Centrica has announced that the Rough offshore storage facility, the UK’s largest gas store, will not reopen. The site has reached the end of its life and in any case, its owner said, reopening the store would not be economic.

The site had been closed for safety checks and Centrica says it has concluded that  it “cannot safely return the assets and facilities to injection and storage operations”.

The company had already announced that it would not be able to inject more gas until late next year, and although it expected to be able to extract some gas this winter technically, in practice there would have been little in store to be accessed. System Operator National Grid Gas has allowed for zero gas from the Rough site this winter in its first winter outlook for 2017/18, but it said other imports would take up the slack.

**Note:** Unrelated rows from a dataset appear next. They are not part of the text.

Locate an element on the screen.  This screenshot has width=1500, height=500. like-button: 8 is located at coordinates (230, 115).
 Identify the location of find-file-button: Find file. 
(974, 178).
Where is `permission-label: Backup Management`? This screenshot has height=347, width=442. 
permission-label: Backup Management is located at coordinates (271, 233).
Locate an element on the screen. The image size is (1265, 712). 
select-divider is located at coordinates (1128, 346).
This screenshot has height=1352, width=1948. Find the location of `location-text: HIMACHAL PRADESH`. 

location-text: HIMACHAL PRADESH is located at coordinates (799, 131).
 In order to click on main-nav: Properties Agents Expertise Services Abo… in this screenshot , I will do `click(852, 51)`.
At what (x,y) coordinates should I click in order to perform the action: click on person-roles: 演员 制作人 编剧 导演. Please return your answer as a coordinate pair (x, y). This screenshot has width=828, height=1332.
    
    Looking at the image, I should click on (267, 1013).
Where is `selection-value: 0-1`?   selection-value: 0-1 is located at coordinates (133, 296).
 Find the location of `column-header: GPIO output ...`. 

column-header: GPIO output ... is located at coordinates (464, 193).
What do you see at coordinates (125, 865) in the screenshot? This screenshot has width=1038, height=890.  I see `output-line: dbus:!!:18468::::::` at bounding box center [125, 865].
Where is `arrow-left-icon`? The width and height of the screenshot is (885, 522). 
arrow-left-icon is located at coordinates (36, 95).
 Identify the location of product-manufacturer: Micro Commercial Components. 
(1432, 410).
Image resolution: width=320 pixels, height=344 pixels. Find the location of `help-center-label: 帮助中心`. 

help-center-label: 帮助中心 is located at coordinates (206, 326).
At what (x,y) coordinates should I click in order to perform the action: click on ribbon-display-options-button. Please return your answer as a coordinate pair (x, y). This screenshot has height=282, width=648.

Centrica said it would recover as much as possible of the site’s ‘cushion’ gas (otherwise permanently retained), which it estimates at 183bcf. The UK uses around 2,500bcf of gas annually.

 

1 comment for “Rough storage reaches final closure

  1. July 7, 2017 at 8:22 PM

    Most European countries have 3-6 months’ gas consumption in storage, and deem under 3 months to be insufficient for system reliability, resilience and security. The vast majority of Britain’s mere 8 days’ storage were in Rough. Now we’re Brexiting, we can’t demand gas if we pay enough: our neighbours can easily say that their consumers are more important than ours at any price. When is the government and grid going to price energy security properly, to incentivise large scale storage and make it bankable?

    The same applies to electricity, where it’s profitable (at least, ours will be) but not bankable, so not built.

    Time for the government, Ofgem and National Grid to pull their heads out of the sand.